United StatesChange Country, Oracle Worldwide Web Sites Communities I am a... I want to...
Bug ID: 5005861 native libraries for java.lang.Math should be non-strict
5005861 : native libraries for java.lang.Math should be non-strict

Details
Type:
Enhancement
Submit Date:
2004-03-01
Status:
Open
Updated Date:
2009-04-09
Project Name:
JDK
Resolved Date:
Component:
core-libs
OS:
windows_xp,windows_2000
Sub-Component:
java.lang
CPU:
x86
Priority:
P4
Resolution:
Unresolved
Affected Versions:
1.4.2,5.0,6
Targeted Versions:

Related Reports
Relates:
Relates:
Relates:
Relates:

Sub Tasks

Description
Name: rmT116609			Date: 03/01/2004


A DESCRIPTION OF THE REQUEST :
The transcedental functions in java.lang.Math, like trigonometric or
exponential methods, have dismal performance when compared to similar
functions from C/C++ libraries (or virtually any compiled language).
Java's performance is limited by the stringent requirements of IEEE
adherence, but this should impose only a modest overhead over other
languages.

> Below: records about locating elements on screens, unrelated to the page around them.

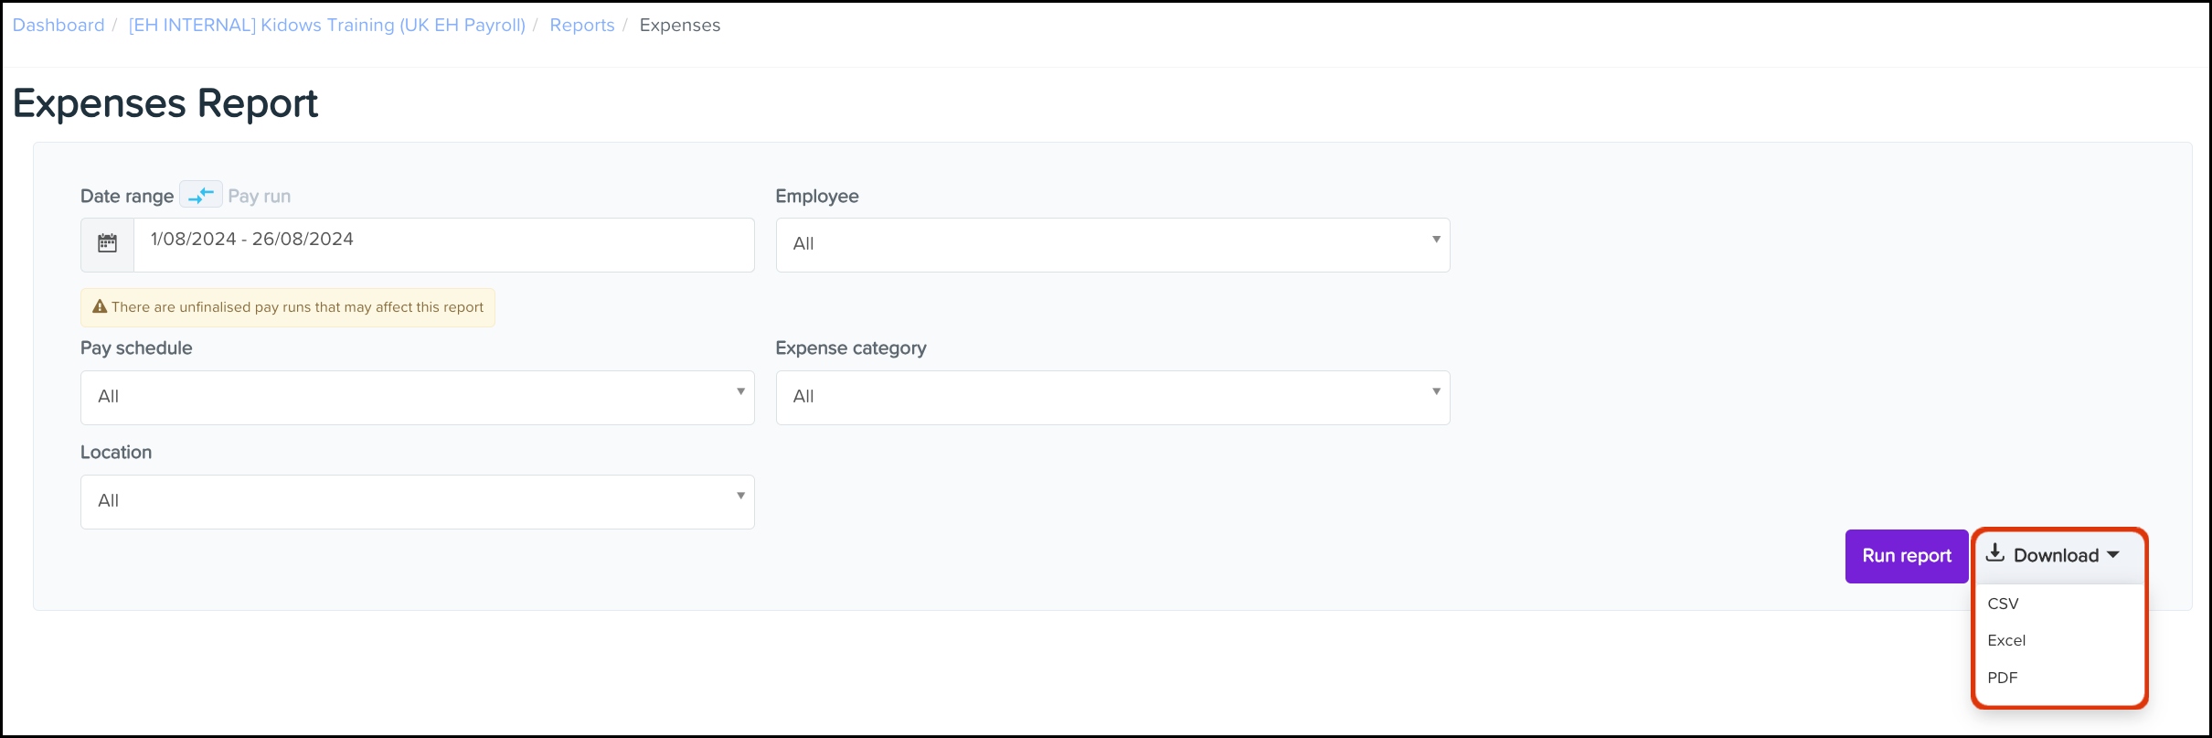The height and width of the screenshot is (738, 2212).
Task: Open the Expense category dropdown
Action: (x=1112, y=397)
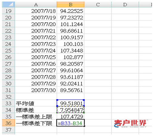This screenshot has width=156, height=136.
Task: Select column B header
Action: [x=70, y=4]
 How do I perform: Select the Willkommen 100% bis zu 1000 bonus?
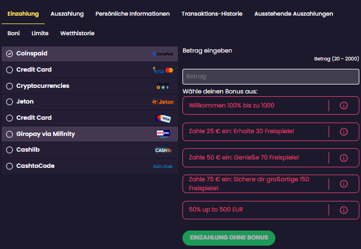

Investigating the SCSL sources, it's easy to see that the root of
all slowness lies in the fldlibm native library, which implements the
native methods from java.lang.StrictMath with an approach that compares
to emulated FP; that is, the libray doesn't exploit the FP opcodes of
FPUs, not even for the "kernel" of the calculation that FPUs could do.

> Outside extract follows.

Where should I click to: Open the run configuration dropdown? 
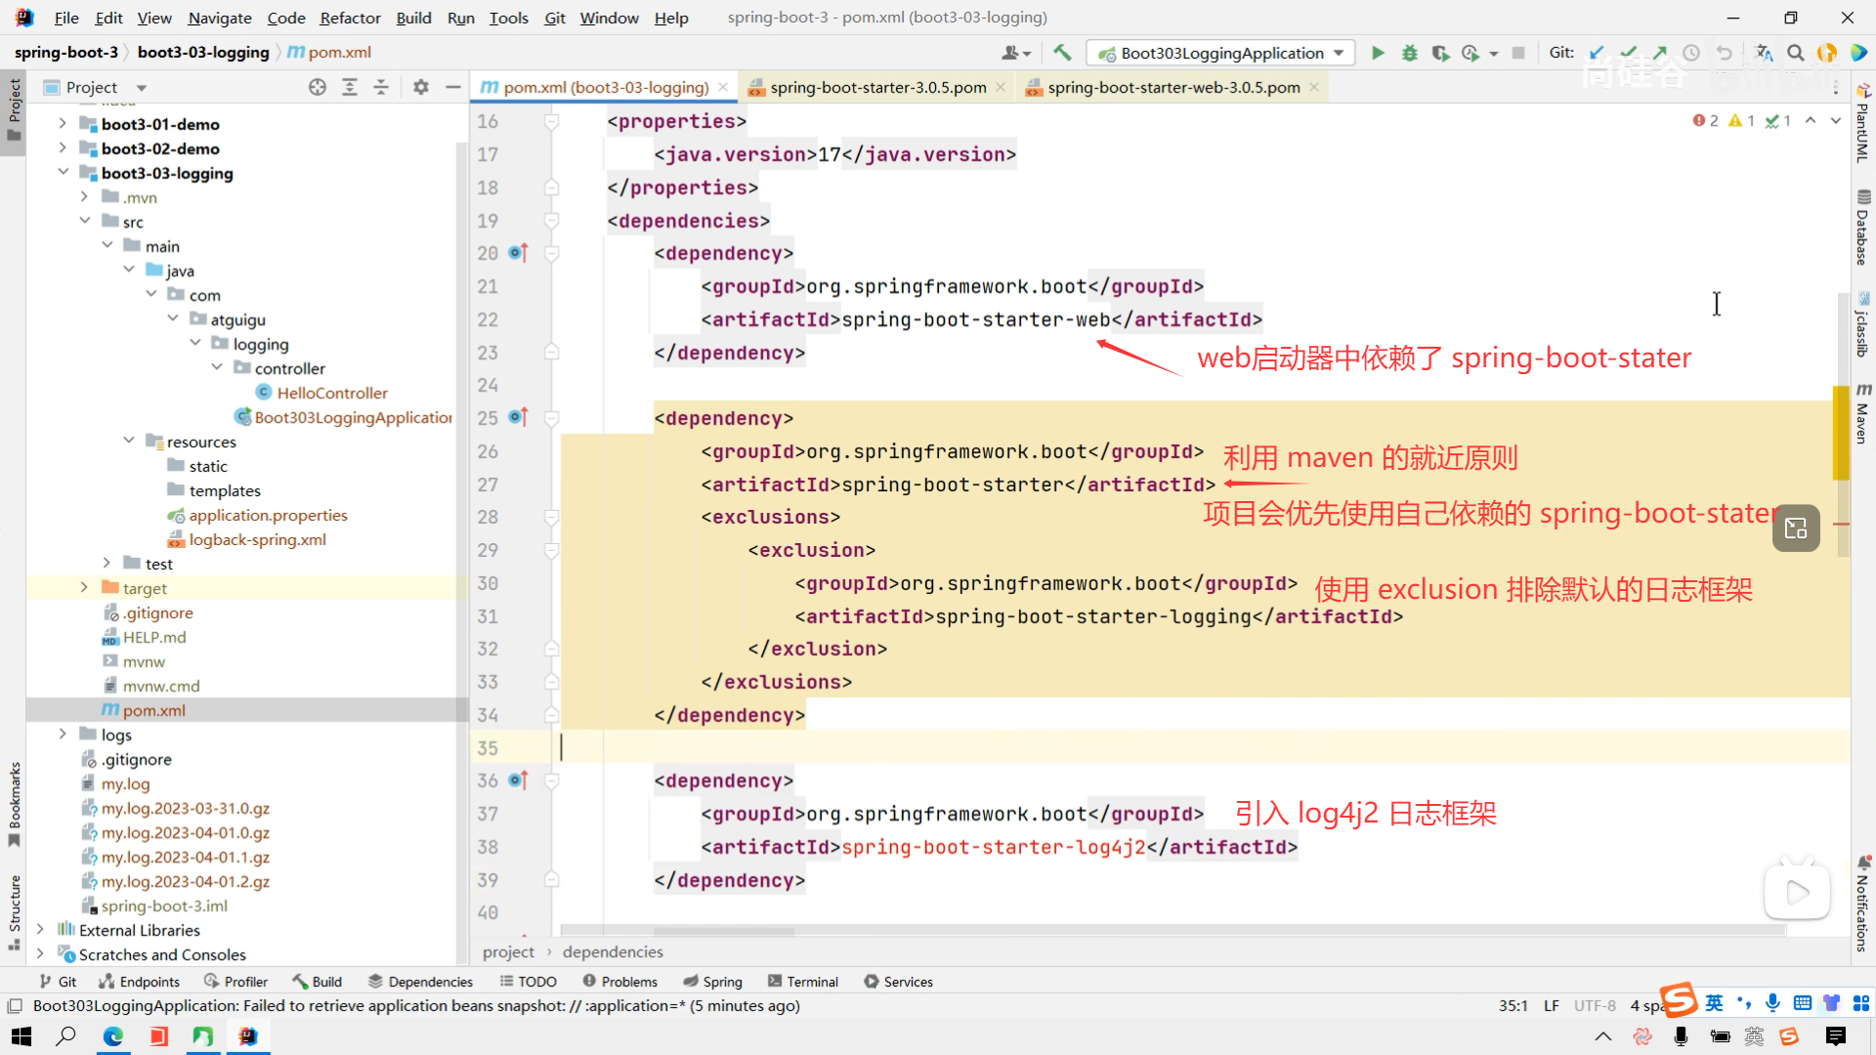pos(1339,53)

For example, java.lang.StrictMath.tan() calls a JNI stub, that calls
s_tan.c:tan(), that calls k_tan.c:__kernel_tan().  These two C functions
implement the tangent with a complicated algorithm that never makes use
of the FPU's tangent opcode (e.g., FTAN in Intel chips). This doesn't make
the algorithm FPU-free, because the C compiler will generate the
architecture-specific opcodes for fundamental operations used in fldlibm,
like +,-,*,/; it's only the critical FTAN instruction that's avoided, but that's the
one instruction that could replace 90% of the C code -- and run one order
of magnitude faster than that code. In fact, debugging inside a C/C++
compiler's equivalent tan() library function, it's possible to see that FTAN
does all the hard work (with a few extra instructions to load arguments or
handle special cases like infinites).

This approach in fldlibm is probably the only way to implement "strict"
maths, so the results are bit-per-bit identical in all platforms; the
microcode in FPUs often use simpler algorithms than those in fldlibm,
so they may produce less precise results or not obey all requisites from
the Java spec, such as semi-monotonicity.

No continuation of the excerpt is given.